Given information =>
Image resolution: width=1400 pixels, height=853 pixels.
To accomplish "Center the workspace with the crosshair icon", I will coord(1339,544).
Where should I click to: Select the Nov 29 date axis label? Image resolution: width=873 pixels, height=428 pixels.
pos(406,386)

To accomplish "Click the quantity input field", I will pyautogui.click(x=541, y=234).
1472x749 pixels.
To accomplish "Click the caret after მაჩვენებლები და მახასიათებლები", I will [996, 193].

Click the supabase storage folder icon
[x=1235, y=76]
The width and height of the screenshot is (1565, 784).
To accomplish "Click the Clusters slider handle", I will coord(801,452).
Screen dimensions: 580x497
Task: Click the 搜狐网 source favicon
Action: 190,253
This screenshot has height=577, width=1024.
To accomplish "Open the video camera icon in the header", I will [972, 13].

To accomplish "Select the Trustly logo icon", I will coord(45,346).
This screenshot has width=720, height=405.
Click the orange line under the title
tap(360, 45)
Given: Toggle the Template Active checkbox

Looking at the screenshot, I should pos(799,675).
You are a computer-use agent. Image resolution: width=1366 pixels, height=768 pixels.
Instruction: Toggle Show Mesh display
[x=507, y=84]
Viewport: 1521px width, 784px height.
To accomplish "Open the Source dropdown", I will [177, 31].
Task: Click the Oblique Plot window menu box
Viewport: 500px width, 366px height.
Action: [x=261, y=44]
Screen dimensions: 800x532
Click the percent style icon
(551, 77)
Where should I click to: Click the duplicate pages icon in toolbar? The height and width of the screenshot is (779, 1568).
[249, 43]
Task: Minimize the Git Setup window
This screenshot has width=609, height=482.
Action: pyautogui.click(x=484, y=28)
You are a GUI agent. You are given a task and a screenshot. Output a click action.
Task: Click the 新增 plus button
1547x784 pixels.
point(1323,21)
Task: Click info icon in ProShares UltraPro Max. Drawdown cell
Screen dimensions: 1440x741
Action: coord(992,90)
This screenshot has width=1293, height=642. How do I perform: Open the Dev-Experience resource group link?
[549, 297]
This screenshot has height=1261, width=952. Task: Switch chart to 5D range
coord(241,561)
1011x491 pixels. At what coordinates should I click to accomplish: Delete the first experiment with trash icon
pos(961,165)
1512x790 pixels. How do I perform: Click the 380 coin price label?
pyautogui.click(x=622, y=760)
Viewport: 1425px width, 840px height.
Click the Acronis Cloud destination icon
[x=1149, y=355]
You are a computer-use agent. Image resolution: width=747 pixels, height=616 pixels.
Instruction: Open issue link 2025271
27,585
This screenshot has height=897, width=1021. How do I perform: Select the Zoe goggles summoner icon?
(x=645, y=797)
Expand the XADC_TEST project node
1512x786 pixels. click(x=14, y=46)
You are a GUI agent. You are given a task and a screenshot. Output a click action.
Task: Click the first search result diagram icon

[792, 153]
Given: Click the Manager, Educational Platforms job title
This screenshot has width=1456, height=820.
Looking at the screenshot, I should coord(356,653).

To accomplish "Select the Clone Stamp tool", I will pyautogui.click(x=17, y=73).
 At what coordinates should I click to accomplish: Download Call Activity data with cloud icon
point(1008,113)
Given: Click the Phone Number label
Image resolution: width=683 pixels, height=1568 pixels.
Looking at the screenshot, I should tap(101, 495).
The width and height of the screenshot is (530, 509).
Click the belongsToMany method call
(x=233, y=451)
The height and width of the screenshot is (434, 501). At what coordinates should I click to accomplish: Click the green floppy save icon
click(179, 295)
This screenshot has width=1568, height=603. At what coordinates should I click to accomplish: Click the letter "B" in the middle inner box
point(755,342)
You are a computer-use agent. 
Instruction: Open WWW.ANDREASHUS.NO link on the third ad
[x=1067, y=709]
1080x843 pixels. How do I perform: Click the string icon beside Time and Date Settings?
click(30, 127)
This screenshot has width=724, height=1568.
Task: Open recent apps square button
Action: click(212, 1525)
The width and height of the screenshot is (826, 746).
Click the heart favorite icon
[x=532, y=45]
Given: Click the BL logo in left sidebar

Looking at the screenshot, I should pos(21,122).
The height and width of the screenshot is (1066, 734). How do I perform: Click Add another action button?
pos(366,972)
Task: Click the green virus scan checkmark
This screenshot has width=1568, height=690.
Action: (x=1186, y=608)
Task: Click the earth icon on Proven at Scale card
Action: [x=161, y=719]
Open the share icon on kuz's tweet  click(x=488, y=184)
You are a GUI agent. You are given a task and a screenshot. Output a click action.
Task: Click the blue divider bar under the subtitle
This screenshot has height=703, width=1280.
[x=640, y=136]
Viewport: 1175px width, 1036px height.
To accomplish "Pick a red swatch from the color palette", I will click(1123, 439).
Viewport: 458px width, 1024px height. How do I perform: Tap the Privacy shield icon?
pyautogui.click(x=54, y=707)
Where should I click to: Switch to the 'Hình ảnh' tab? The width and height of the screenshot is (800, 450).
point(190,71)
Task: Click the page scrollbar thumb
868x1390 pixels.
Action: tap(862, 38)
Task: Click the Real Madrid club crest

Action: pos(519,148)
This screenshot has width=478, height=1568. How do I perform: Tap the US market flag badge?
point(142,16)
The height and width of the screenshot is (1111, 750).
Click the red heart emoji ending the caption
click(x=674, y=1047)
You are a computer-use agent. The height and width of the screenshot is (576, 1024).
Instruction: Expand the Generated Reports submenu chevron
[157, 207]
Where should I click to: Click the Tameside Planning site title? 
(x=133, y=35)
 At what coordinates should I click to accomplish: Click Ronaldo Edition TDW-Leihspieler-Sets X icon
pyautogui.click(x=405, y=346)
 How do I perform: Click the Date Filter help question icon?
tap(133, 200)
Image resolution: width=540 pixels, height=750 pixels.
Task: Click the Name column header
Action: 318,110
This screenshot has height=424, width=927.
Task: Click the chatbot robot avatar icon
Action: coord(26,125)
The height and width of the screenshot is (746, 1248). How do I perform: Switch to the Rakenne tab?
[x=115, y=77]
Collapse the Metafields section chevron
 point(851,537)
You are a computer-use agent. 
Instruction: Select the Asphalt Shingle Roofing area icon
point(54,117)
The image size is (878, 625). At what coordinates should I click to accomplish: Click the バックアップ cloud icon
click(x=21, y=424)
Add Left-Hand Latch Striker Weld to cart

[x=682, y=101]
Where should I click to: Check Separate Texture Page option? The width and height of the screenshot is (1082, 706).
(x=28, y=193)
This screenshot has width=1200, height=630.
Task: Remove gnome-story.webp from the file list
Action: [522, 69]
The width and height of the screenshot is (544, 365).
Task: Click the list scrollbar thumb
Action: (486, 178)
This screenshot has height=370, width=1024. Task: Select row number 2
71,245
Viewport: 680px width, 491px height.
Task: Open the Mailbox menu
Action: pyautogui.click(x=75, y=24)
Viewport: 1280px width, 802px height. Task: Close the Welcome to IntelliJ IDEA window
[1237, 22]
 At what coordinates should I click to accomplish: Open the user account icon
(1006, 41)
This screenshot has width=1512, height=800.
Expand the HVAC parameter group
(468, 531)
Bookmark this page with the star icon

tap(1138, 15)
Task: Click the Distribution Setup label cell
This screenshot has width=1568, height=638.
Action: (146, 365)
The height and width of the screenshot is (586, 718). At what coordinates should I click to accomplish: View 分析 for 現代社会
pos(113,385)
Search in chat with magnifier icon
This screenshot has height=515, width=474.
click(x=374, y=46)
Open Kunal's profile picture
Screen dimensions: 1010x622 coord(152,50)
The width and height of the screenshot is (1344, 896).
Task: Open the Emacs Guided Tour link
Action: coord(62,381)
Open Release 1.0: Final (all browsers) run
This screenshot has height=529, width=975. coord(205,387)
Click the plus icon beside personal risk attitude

Exercise goal =>
Repeat the material above precisely.

Result of the exercise =>
Image resolution: width=1400 pixels, height=853 pixels.
To accomplish "Center the workspace with the crosshair icon", I will coord(1339,544).
Where should I click to: Select the Nov 29 date axis label? Image resolution: width=873 pixels, height=428 pixels.
pos(406,386)

To accomplish "Click the quantity input field", I will pyautogui.click(x=541, y=234).
1472x749 pixels.
To accomplish "Click the caret after მაჩვენებლები და მახასიათებლები", I will [996, 193].

Click the supabase storage folder icon
[x=1235, y=76]
The width and height of the screenshot is (1565, 784).
To accomplish "Click the Clusters slider handle", I will coord(801,452).
Screen dimensions: 580x497
Task: Click the 搜狐网 source favicon
Action: 190,253
This screenshot has height=577, width=1024.
To accomplish "Open the video camera icon in the header", I will [972, 13].

To accomplish "Select the Trustly logo icon", I will coord(45,346).
This screenshot has width=720, height=405.
Click the orange line under the title
tap(360, 45)
Given: Toggle the Template Active checkbox

Looking at the screenshot, I should pos(799,675).
You are a computer-use agent. Image resolution: width=1366 pixels, height=768 pixels.
Instruction: Toggle Show Mesh display
[x=507, y=84]
Viewport: 1521px width, 784px height.
To accomplish "Open the Source dropdown", I will [177, 31].
Task: Click the Oblique Plot window menu box
Viewport: 500px width, 366px height.
Action: [x=261, y=44]
Screen dimensions: 800x532
Click the percent style icon
(551, 77)
Where should I click to: Click the duplicate pages icon in toolbar? The height and width of the screenshot is (779, 1568).
[249, 43]
Task: Minimize the Git Setup window
This screenshot has width=609, height=482.
Action: pyautogui.click(x=484, y=28)
You are a GUI agent. You are given a task and a screenshot. Output a click action.
Task: Click the 新增 plus button
1547x784 pixels.
point(1323,21)
Task: Click info icon in ProShares UltraPro Max. Drawdown cell
Screen dimensions: 1440x741
Action: coord(992,90)
This screenshot has width=1293, height=642. How do I perform: Open the Dev-Experience resource group link?
[549, 297]
This screenshot has height=1261, width=952. Task: Switch chart to 5D range
coord(241,561)
1011x491 pixels. At what coordinates should I click to accomplish: Delete the first experiment with trash icon
pos(961,165)
1512x790 pixels. How do I perform: Click the 380 coin price label?
pyautogui.click(x=622, y=760)
Viewport: 1425px width, 840px height.
Click the Acronis Cloud destination icon
[x=1149, y=355]
You are a computer-use agent. Image resolution: width=747 pixels, height=616 pixels.
Instruction: Open issue link 2025271
27,585
This screenshot has height=897, width=1021. How do I perform: Select the Zoe goggles summoner icon?
(x=645, y=797)
Expand the XADC_TEST project node
1512x786 pixels. click(x=14, y=46)
You are a GUI agent. You are given a task and a screenshot. Output a click action.
Task: Click the first search result diagram icon

[792, 153]
Given: Click the Manager, Educational Platforms job title
This screenshot has width=1456, height=820.
Looking at the screenshot, I should coord(356,653).

To accomplish "Select the Clone Stamp tool", I will pyautogui.click(x=17, y=73).
 At what coordinates should I click to accomplish: Download Call Activity data with cloud icon
point(1008,113)
Given: Click the Phone Number label
Image resolution: width=683 pixels, height=1568 pixels.
Looking at the screenshot, I should tap(101, 495).
The width and height of the screenshot is (530, 509).
Click the belongsToMany method call
(x=233, y=451)
The height and width of the screenshot is (434, 501). At what coordinates should I click to accomplish: Click the green floppy save icon
click(179, 295)
This screenshot has width=1568, height=603. At what coordinates should I click to accomplish: Click the letter "B" in the middle inner box
point(755,342)
You are a computer-use agent. 
Instruction: Open WWW.ANDREASHUS.NO link on the third ad
[x=1067, y=709]
1080x843 pixels. How do I perform: Click the string icon beside Time and Date Settings?
click(30, 127)
This screenshot has width=724, height=1568.
Task: Open recent apps square button
Action: click(212, 1525)
The width and height of the screenshot is (826, 746).
Click the heart favorite icon
[x=532, y=45]
Given: Click the BL logo in left sidebar

Looking at the screenshot, I should pos(21,122).
The height and width of the screenshot is (1066, 734). How do I perform: Click Add another action button?
pos(366,972)
Task: Click the green virus scan checkmark
This screenshot has width=1568, height=690.
Action: (x=1186, y=608)
Task: Click the earth icon on Proven at Scale card
Action: [x=161, y=719]
Open the share icon on kuz's tweet  click(x=488, y=184)
You are a GUI agent. You are given a task and a screenshot. Output a click action.
Task: Click the blue divider bar under the subtitle
This screenshot has height=703, width=1280.
[x=640, y=136]
Viewport: 1175px width, 1036px height.
To accomplish "Pick a red swatch from the color palette", I will click(1123, 439).
Viewport: 458px width, 1024px height. How do I perform: Tap the Privacy shield icon?
pyautogui.click(x=54, y=707)
Where should I click to: Switch to the 'Hình ảnh' tab? The width and height of the screenshot is (800, 450).
point(190,71)
Task: Click the page scrollbar thumb
868x1390 pixels.
Action: tap(862, 38)
Task: Click the Real Madrid club crest

Action: pos(519,148)
This screenshot has width=478, height=1568. How do I perform: Tap the US market flag badge?
point(142,16)
The height and width of the screenshot is (1111, 750).
Click the red heart emoji ending the caption
click(x=674, y=1047)
You are a computer-use agent. The height and width of the screenshot is (576, 1024).
Instruction: Expand the Generated Reports submenu chevron
[157, 207]
Where should I click to: Click the Tameside Planning site title? 
(x=133, y=35)
 At what coordinates should I click to accomplish: Click Ronaldo Edition TDW-Leihspieler-Sets X icon
pyautogui.click(x=405, y=346)
 How do I perform: Click the Date Filter help question icon?
tap(133, 200)
Image resolution: width=540 pixels, height=750 pixels.
Task: Click the Name column header
Action: 318,110
This screenshot has height=424, width=927.
Task: Click the chatbot robot avatar icon
Action: coord(26,125)
The height and width of the screenshot is (746, 1248). How do I perform: Switch to the Rakenne tab?
[x=115, y=77]
Collapse the Metafields section chevron
 point(851,537)
You are a computer-use agent. 
Instruction: Select the Asphalt Shingle Roofing area icon
point(54,117)
The image size is (878, 625). At what coordinates should I click to accomplish: Click the バックアップ cloud icon
click(x=21, y=424)
Add Left-Hand Latch Striker Weld to cart

[x=682, y=101]
Where should I click to: Check Separate Texture Page option? The width and height of the screenshot is (1082, 706).
(x=28, y=193)
This screenshot has width=1200, height=630.
Task: Remove gnome-story.webp from the file list
Action: [522, 69]
The width and height of the screenshot is (544, 365).
Task: Click the list scrollbar thumb
Action: (486, 178)
This screenshot has height=370, width=1024. Task: Select row number 2
71,245
Viewport: 680px width, 491px height.
Task: Open the Mailbox menu
Action: pyautogui.click(x=75, y=24)
Viewport: 1280px width, 802px height. Task: Close the Welcome to IntelliJ IDEA window
[1237, 22]
 At what coordinates should I click to accomplish: Open the user account icon
(1006, 41)
This screenshot has width=1512, height=800.
Expand the HVAC parameter group
(468, 531)
Bookmark this page with the star icon

tap(1138, 15)
Task: Click the Distribution Setup label cell
This screenshot has width=1568, height=638.
Action: (146, 365)
The height and width of the screenshot is (586, 718). At what coordinates should I click to accomplish: View 分析 for 現代社会
pos(113,385)
Search in chat with magnifier icon
This screenshot has height=515, width=474.
click(x=374, y=46)
Open Kunal's profile picture
Screen dimensions: 1010x622 coord(152,50)
The width and height of the screenshot is (1344, 896).
Task: Open the Emacs Guided Tour link
Action: coord(62,381)
Open Release 1.0: Final (all browsers) run
This screenshot has height=529, width=975. coord(205,387)
Click the plus icon beside personal risk attitude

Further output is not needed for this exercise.